#### Excerpted data:

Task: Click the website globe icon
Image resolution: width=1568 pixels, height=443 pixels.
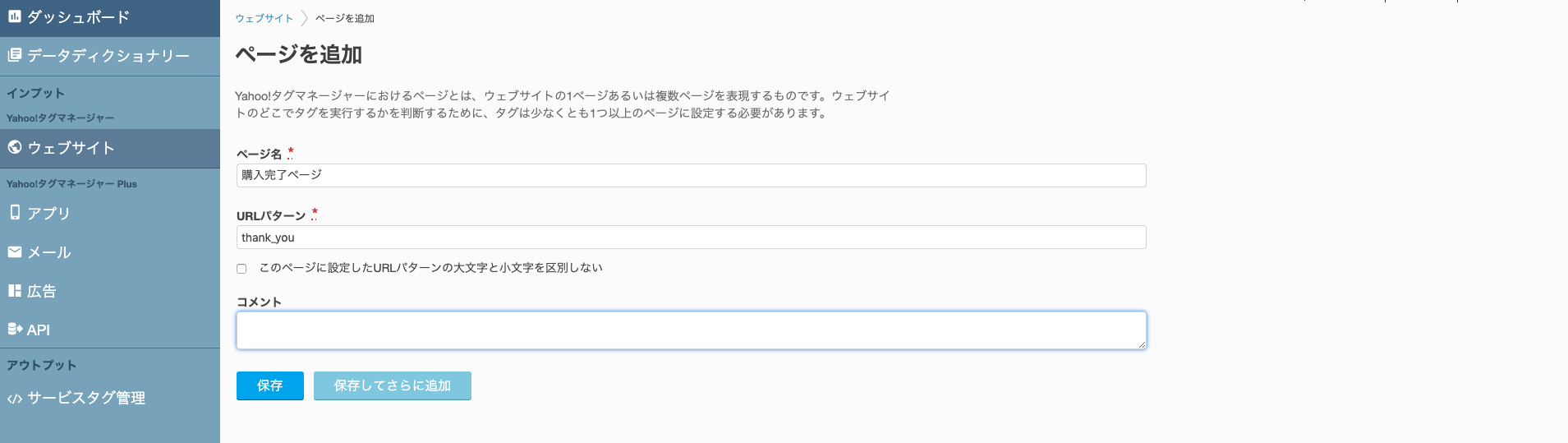Action: tap(15, 147)
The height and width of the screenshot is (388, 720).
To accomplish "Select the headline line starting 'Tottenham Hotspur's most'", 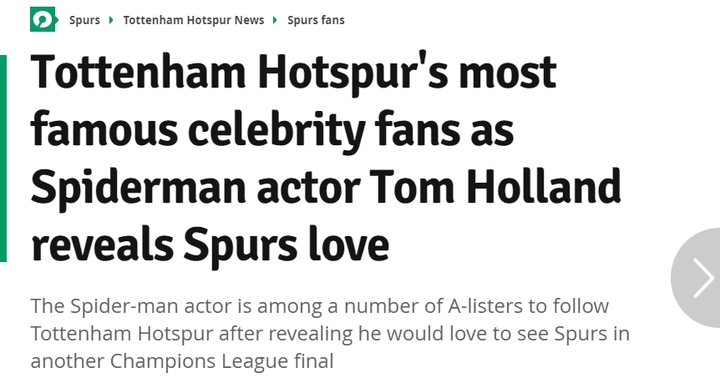I will pyautogui.click(x=293, y=73).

#### Work to be completed:
Only the lines from the start of the records through the line containing "The height and" should be repeated, word for word, with the pictures left out.

#### Written answer:
Task: Click the website globe icon
Image resolution: width=1568 pixels, height=443 pixels.
Action: tap(15, 147)
The height and width of the screenshot is (388, 720).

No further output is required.